The total number of distressed properties that were bought during the third quarter, lower by 11% from the second quarter and even 5% lower than the third quarter last year, was 221,536. Daren Blomquist who is a spokesman for Realty Trac stated he believes the reason for the decline is that less houses are actually making it to the foreclosure pipelines.

Because of the accusations made against banks since the housing market became volatile, it appears they are using much more caution to be sure they have not misfiled or mishandled and paper work when selling a foreclosed home. In addition, banks are practicing more diligence where statements with little to no facts are being made. This almost certainly came after the robo-signing scandal that occurred recently.

There seems to be a reduction in “supplies” as the number of bank owned properties being placed on the market has slowed significantly as a result of issues with processing. Because of this there has been of a delay in sales of foreclosed homes by almost 200 days in many cases. That delay had gone up a bit from 172 days in the same quarter reported in 2010.

It also seems that banks have been holding back homes they have for sale so as not to flood the housing market, causing an even greater effect of the cost of homes. If too many foreclosed homes are placed on the market at one time it could cause even more chaos to the housing market than we are already seeing. For this reason many banks have gotten on board with slowing things down a bit.
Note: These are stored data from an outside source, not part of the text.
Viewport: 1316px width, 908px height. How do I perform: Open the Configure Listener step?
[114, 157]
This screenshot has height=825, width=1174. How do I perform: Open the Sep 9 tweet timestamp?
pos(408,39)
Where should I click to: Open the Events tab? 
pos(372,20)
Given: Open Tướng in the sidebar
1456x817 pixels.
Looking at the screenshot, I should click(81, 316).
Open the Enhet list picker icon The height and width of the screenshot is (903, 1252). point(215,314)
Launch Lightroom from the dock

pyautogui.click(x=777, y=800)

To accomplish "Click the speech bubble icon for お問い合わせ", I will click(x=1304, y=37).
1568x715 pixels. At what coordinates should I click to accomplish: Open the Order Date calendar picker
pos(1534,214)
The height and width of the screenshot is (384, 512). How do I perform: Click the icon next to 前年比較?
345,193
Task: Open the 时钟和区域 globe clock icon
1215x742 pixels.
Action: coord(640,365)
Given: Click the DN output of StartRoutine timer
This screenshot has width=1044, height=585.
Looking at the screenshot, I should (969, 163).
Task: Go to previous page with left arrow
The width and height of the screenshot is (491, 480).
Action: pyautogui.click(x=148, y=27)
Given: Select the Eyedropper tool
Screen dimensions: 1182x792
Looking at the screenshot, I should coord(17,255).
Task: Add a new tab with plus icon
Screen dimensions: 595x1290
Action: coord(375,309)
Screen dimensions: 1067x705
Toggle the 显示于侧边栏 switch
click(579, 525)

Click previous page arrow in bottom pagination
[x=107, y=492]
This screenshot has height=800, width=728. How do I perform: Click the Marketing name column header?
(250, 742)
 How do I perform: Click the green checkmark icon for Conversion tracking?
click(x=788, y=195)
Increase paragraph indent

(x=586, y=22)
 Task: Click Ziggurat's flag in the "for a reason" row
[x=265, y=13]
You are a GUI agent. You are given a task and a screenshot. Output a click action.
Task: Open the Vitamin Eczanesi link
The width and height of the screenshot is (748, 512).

The housing market is different in each part of the country but one thing seems to be a constant and that is that foreclosed homes are selling less frequently than in past quarters and recent years. What is a buyer’s market at the moment could slowly change to a seller’s market in the next several years. It is believed that this could definitely impact the economy in a positive way.

Only time will tell and we must await data for the 2010 year but we can cross our fingers and hope for the best. Most people would like to see a much more significant increase in the housing markets stability but for now the lower percentage of foreclosed homes is at least a glimmer of hope in an otherwise gloomy area.